Reputation: 657
Hi i have line where i want to replace tab in double quotes. I have wrote script for that but it is not working as I want. My line:
Q3U962 Mus musculus MRMP-mouse Optimization "MRMP-mouse "
My script:
for repline in reppepdata:
findtorep=re.findall(r"['\"](.*?)['\"]", repline)
if len(findtorep) >0:
for repitem in findtorep:
repchar =repitem
repchar=repchar.replace('\t', '')
My output should be:
Q3U962 Mus musculus MRMP-mouse Optimization "MRMP-mouse"
But I am getting like this:
Q3U962 Mus musculus MRMP-mouseOptimization "MRMP-mouse"
Words are separated by tab delimiter here.
Q3U962\tMus musculus\tMRMP-mouse\tOptimization \t"MRMP-mouse\t"
Anyone has any idea how to do it?
Upvotes: 1
Views: 474
Reputation: 626748
NOTE: This answer assumes (it is confirmed by OP) that there are no escaped quotes/sequences in the input.

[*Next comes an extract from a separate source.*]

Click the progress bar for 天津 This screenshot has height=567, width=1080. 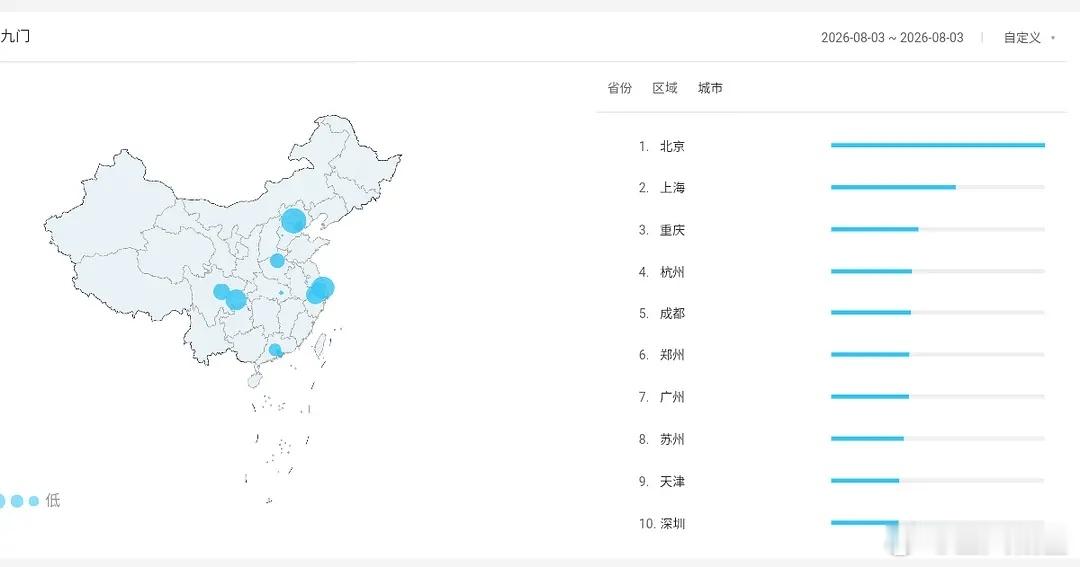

You may match the quoted string with a simple "[^"]+"
regex that matches a "
, 1+ chars other than "
and a "
, and replace the tabs inside within a lambda:
import re
s = 'Q3U96 Mus musculu MRMP-mous Optimizatio "MRMP-mouse "'
res = re.sub(r'"[^"]+"', lambda m: m.group(0).replace("\t", ""), s)
print(res)
See the Python demo
Upvotes: 1